Originally Posted by johnn
Originally Posted by MontanaCreekHunter
Originally Posted by johnn
Originally Posted by MontanaCreekHunter
Originally Posted by bearhuntr
Originally Posted by flintlocke
In 24 years of ocean service, crabbing in December also, my old riveted Starcraft has never had a loose rivet. The Pacific Coast north of Cape Mendocino and south of Coos Head is not very pacific. The access to open ocean is over bars. The Rogue River bar at Gold Beach is legendary. The Starcrafts are the proven boats, I believe of the Walleye fisherman on the Great Lakes which I believe blows up as steep and quick as any water in North America.
The technology of tig welding has improved over the years, but I am not aware of any welded aircraft, I personally have ridden tens of thousands of miles in Alaska and the Aleutians in my company's DC-3, it was 50 years old when they bought it.
Finally. Someone gets it. Tip of the hat sir...




Wrong

The reason for a riveted hull over a welded comes down to weight. If you want or need a light boat you go with a riveted hull, if weight isn't a factor and you want less worries you go welded. Edit: Second reason for a lot of people is price. A riveted hull is cheaper in general terms.

Aircraft structures are not welded because of load distribution. A weld the load is all in one place directly on the weld. A riveted (to include all fastener types) structure transfers the load to the entire structure. Seams are overlapped and in most cases terminate at a Bulkhead, Longerons, strings, stiffeners, and other heavy aircraft fittings. Show me a cargo ship that isn't welded!
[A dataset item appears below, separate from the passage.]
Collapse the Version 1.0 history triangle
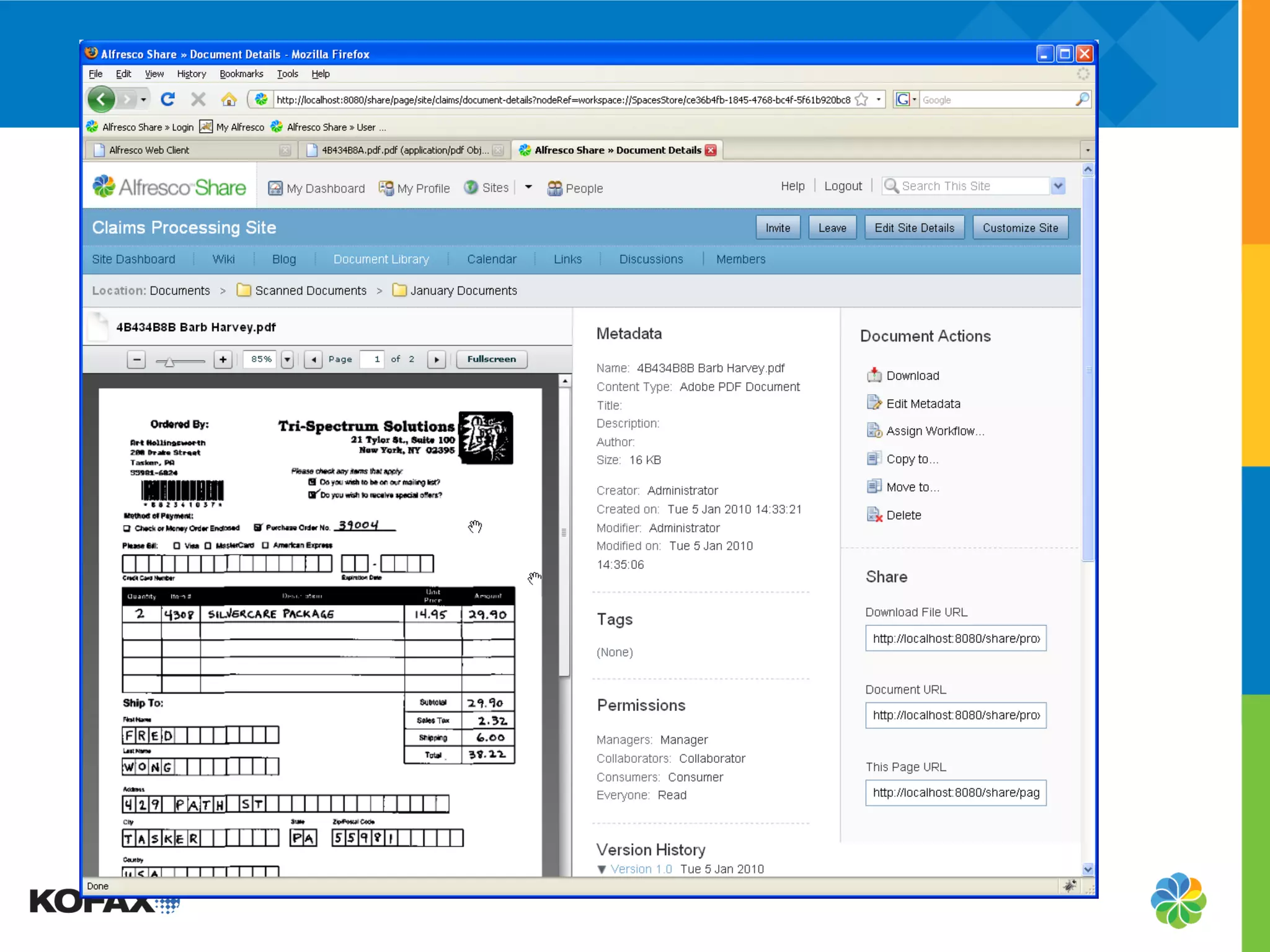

All fasteners loosen over time from both load and temperature changes. Boat hull rivets absolutely loosen and leak!

You got that 1/2 right, does that make yu 1/2 wrong?


It is 100% right. I could have given more details as to other reasons fasteners are used over welds but really no need to. But yes I did leave out that welds add a lot of weight to the aircraft. A normal rivet pitch of AD rivets weights a fraction of a weld. Even Hi-Loks weight less than a weld would. Fasteners are removable and replaceable. Though most do not properly replace working rivets. Some will try to buck them more, others will remove and replace with the same nominal size. When they should be going one over, so a repair rivet is the proper way to go about it. Unless of course the hole is a full size or close enough to step up to the next nominal. Another factor is in some places shear or Tension fasteners are required. But that is getting way into things.

Bottom line is a welded Aluminum Hull is a better route unless weight is a deciding factor.

The edit helped, good for you, not all fasteners loosen, not all riveted boats will leak, welded is great but besides weight price is a factor, glad i could clear this up for you


You might want to reread what I wrote as I said " A riveted hull is cheaper in general terms."

Yes all fasteners will loosen and or work given the time and loads being applied. I have seen them all and replaced them all. From DD's, E, Hucks, Hi-Loks, you name it they will work over time. Yes all riveted hulls will leak. Metal expands and contracts with temperature period! That will create enough to allow water to seep.

You cleared nothing up. Welded Hull Trumps Riveted Hull in everything except weight and price.


Eat Fish, Wear Grundens, Drink Alaskan.